= Beginning of Section =
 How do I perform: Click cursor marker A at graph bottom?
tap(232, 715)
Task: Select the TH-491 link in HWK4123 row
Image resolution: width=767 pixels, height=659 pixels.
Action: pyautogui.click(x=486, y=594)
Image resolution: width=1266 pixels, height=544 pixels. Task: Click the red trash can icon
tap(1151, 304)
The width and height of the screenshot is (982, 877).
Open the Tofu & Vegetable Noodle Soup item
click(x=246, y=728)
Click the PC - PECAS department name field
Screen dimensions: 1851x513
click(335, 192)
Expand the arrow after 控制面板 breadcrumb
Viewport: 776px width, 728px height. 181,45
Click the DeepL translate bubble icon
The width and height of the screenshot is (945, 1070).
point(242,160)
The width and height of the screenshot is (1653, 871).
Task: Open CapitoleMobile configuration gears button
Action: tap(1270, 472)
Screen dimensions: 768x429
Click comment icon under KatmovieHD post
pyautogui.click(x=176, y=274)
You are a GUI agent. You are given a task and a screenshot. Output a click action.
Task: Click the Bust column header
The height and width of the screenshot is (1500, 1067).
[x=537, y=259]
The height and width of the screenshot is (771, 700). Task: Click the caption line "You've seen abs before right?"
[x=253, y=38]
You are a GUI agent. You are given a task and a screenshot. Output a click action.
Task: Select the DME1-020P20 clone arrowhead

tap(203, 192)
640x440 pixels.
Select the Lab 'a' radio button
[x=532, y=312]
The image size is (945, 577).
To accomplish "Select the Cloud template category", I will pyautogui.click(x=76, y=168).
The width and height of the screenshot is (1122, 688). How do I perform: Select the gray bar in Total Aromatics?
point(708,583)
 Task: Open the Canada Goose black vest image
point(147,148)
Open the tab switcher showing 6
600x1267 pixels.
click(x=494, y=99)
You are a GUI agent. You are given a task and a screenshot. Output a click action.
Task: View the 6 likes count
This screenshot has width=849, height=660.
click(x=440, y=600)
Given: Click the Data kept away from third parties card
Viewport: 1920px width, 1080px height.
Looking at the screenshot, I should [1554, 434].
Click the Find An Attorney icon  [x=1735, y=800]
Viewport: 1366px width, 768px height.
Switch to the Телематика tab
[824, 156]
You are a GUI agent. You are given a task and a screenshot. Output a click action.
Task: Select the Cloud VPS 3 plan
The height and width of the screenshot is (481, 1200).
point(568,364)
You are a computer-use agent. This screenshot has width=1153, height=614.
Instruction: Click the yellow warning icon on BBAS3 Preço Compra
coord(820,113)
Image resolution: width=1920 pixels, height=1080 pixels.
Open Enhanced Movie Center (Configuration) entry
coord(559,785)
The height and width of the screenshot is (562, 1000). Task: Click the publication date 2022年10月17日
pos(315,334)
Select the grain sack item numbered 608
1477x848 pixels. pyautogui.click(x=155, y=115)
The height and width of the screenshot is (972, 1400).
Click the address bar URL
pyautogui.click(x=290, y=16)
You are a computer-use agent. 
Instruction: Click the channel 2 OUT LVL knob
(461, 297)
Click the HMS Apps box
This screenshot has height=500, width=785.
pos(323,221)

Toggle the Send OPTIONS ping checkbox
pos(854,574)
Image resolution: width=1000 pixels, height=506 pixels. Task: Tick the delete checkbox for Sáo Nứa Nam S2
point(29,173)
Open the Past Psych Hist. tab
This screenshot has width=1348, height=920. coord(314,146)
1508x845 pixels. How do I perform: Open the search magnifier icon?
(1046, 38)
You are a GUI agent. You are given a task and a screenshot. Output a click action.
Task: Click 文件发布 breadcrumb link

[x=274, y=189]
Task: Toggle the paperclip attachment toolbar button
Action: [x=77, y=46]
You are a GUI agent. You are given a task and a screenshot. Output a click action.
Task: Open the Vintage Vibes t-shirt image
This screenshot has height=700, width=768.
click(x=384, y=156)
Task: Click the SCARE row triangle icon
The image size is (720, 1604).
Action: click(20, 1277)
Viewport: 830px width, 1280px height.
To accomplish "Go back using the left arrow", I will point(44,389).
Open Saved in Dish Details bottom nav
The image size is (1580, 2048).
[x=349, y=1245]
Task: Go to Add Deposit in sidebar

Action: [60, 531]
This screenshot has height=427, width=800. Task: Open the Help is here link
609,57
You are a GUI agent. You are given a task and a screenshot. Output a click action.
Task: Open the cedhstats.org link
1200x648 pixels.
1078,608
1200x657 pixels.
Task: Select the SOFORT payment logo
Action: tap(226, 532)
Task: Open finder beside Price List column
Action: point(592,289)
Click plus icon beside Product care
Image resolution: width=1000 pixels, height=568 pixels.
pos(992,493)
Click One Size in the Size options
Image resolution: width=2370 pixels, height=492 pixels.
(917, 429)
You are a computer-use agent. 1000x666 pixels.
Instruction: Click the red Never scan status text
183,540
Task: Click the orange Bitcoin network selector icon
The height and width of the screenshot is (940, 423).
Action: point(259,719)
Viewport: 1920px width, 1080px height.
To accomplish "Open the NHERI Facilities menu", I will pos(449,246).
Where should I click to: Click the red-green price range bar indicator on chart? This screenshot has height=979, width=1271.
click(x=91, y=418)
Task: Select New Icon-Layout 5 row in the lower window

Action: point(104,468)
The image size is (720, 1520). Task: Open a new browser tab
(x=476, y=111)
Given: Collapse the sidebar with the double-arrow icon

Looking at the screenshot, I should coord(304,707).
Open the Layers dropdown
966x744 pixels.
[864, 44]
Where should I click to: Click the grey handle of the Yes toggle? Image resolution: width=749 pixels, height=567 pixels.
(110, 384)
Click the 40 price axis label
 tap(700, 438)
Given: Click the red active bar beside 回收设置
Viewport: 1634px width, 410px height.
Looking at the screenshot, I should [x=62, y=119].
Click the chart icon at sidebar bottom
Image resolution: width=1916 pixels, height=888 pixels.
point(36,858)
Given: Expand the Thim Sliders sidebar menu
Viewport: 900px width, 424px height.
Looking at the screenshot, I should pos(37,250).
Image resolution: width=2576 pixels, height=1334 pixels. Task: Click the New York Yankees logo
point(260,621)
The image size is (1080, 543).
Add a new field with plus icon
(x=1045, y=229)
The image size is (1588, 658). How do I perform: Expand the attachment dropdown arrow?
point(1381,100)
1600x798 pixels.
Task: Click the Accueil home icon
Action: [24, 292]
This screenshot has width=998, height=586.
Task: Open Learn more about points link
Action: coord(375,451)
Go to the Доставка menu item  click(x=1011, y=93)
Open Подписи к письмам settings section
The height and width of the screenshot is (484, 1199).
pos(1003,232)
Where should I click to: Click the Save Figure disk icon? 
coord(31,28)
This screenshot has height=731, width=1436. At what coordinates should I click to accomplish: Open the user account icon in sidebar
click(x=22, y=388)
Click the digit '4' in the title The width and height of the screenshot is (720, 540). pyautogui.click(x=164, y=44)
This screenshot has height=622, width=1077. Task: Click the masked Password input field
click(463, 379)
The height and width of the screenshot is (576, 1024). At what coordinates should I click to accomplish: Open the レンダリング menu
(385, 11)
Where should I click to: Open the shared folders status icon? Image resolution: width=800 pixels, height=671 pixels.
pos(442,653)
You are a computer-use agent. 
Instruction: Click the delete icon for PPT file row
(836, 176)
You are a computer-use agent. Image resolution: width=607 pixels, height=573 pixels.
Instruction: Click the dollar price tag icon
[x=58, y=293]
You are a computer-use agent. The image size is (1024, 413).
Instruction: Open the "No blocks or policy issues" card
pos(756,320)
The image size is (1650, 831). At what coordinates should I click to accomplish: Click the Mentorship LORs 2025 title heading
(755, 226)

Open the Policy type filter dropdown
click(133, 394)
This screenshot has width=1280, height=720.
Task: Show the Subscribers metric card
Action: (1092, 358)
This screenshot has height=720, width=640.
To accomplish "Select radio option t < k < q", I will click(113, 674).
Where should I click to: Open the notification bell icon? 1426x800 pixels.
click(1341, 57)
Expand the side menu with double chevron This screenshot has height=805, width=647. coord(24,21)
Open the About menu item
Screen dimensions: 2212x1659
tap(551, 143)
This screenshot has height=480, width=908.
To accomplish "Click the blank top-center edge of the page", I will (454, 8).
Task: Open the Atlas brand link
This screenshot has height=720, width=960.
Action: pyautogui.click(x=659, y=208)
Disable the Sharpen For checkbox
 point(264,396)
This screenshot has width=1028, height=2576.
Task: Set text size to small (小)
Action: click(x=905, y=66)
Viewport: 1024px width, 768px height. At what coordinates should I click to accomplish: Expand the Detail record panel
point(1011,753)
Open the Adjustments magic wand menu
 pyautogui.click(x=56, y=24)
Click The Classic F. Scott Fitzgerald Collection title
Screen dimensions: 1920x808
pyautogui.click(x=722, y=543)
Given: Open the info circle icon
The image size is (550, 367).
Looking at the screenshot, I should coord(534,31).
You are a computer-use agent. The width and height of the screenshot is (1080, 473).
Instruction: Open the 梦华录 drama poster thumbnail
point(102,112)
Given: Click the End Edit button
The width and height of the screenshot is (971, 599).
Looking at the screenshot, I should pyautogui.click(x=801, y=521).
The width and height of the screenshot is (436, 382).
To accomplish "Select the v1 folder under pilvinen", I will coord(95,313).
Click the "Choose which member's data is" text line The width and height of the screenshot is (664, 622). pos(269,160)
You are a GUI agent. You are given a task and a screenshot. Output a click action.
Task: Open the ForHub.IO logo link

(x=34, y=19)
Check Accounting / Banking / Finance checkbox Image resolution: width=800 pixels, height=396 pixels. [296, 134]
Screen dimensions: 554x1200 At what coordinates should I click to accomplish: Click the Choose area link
= End of Section =
> [About this task]: Every line from the data above that contains "will" must appear in the answer.

> [Task response]:
To accomplish "Select the Cloud template category", I will pyautogui.click(x=76, y=168).
To accomplish "Go back using the left arrow", I will point(44,389).
To accomplish "Open the NHERI Facilities menu", I will pos(449,246).
To accomplish "Select radio option t < k < q", I will click(113, 674).
To accomplish "Click the blank top-center edge of the page", I will (454, 8).
To accomplish "Select the v1 folder under pilvinen", I will coord(95,313).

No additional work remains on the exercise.